[26] These famous verses were first published as from an anonymous correspondent in the London Magazine. When Hood reprinted them, under his own name, in the first series of Whims and Oddities, he prefaced them with the following words:—

"I have never been vainer of any verses than of my part in the following Ballad. Dr. Watts, amongst evangelical nurses, has an enviable renown; and Campbell's Ballads enjoy a snug, genteel popularity. Sally Brown has been favored perhaps with as wide a patronage as the Moral Songs, though its circle may not have been of so select a class as the friends of 'Hohenlinden.' But I do not desire to see it amongst what are called Elegant Extracts. The lamented Emery, dressed as Tom Tug, sang it at his last mortal benefit at Covent Garden; and ever since it has been a great favorite with the watermen of Thames, who time their oars to it, as the wherrymen of Venice time theirs to the lines of Tasso. With the watermen it went naturally to Vauxhall, and over land to Sadler's Wells. The Guards—not the mail coach, but the Lifeguards—picked it out from a fluttering hundred of others, all going to one air, against the dead wall at Knightsbridge. Cheap printers of Shoe Lane and Cow Cross (all pirates!) disputed about the copyrights, and published their own editions; and in the meantime the authors, to have made bread of their song (it was poor old Homer's hard ancient case!), must have sung it about the streets. Such is the lot of Literature! the profits of 'Sally Brown' were divided by the Ballad Mongers;—it has cost, but has never brought me, a halfpenny."

[27] Of course suggested by Coleridge and Southey's Devil's Walk. It is ablaze with wit and real imagination. Old nursery tales are not so well remembered in these days that it is superfluous to point out that the "fee" being a prelude to "faw" and "fum," is taken from the formula of the Ogre in Jack and the Bean-Stalk, whose usual preliminary to the slaughter of his victims was—

"Fee, Faw, Fum, I smell the blood of an Englishman!"

[28] Originally published in 1830 in a thin duodecimo, with illustrations by George Cruikshank. It was while Hood was living at Winchmore Hill that he had the opportunity of noting the chief features of this once famous Civic Revel—the Easter Monday Hunt—even then in its decadence.

[29] A parody of John Hamilton Reynolds's once popular lines, beginning—

"Go, where the water glideth gently ever,"

[30] Written in the album of Miss Smith, daughter of Mr. Horace Smith, of the Rejected Addresses. Miss Smith happily still survives to show her friends with pride these admirable verses, inscribed in Hood's neat and clear handwriting.

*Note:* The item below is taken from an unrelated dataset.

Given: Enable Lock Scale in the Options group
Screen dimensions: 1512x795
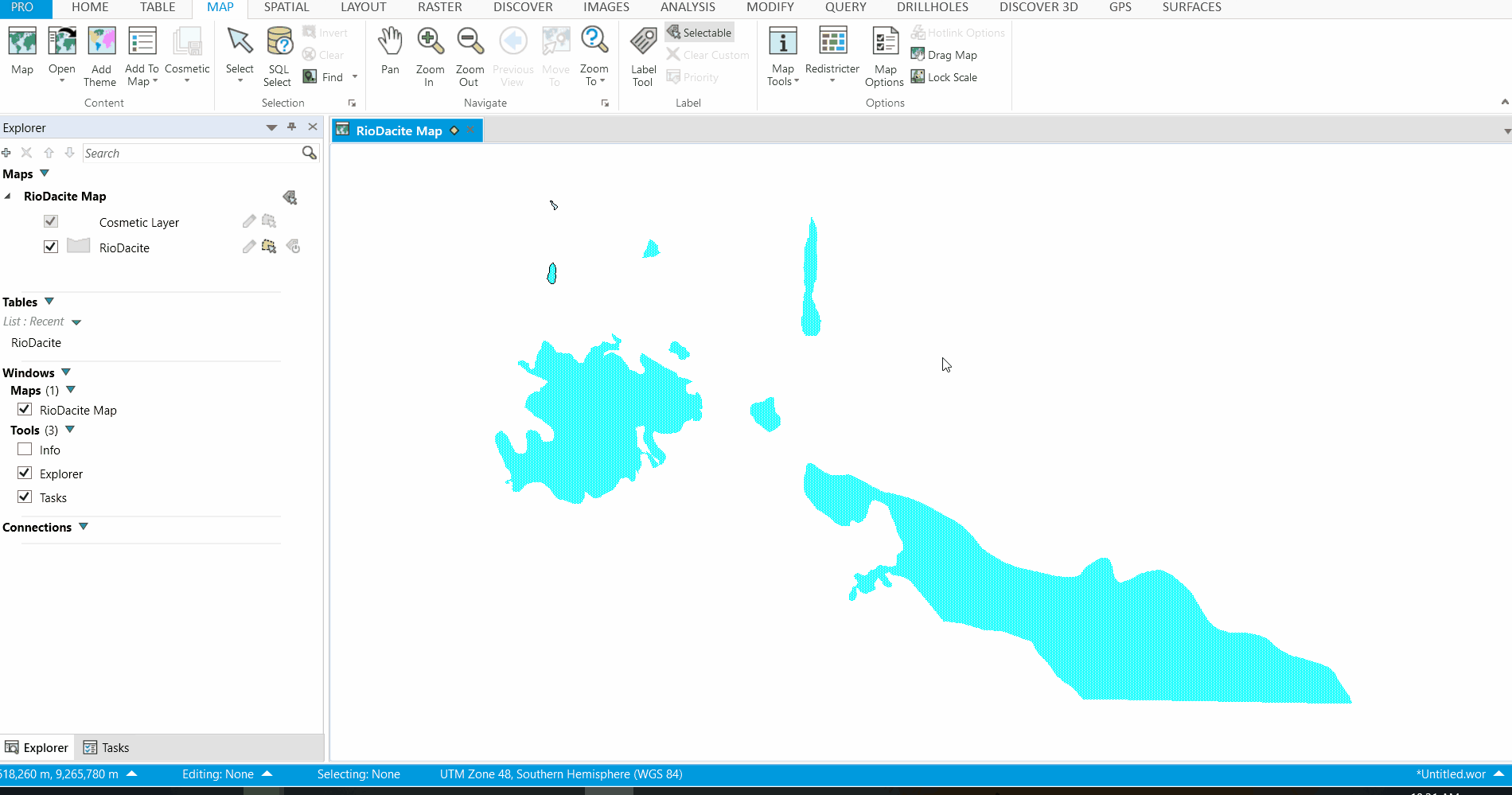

[31] Written when Walter Scott was familiarly known as the "Wizard of the North," the title which is the key to the present poem. Scott died in September, 1832, in the interval between the writing and the publishing of the verses, for which Hood makes regretful apology in the Preface to the Comic Annual for 1833, in which they appeared.

[32] "Edgar Huntley, the Somnambulist," was the title of a popular novel of the time.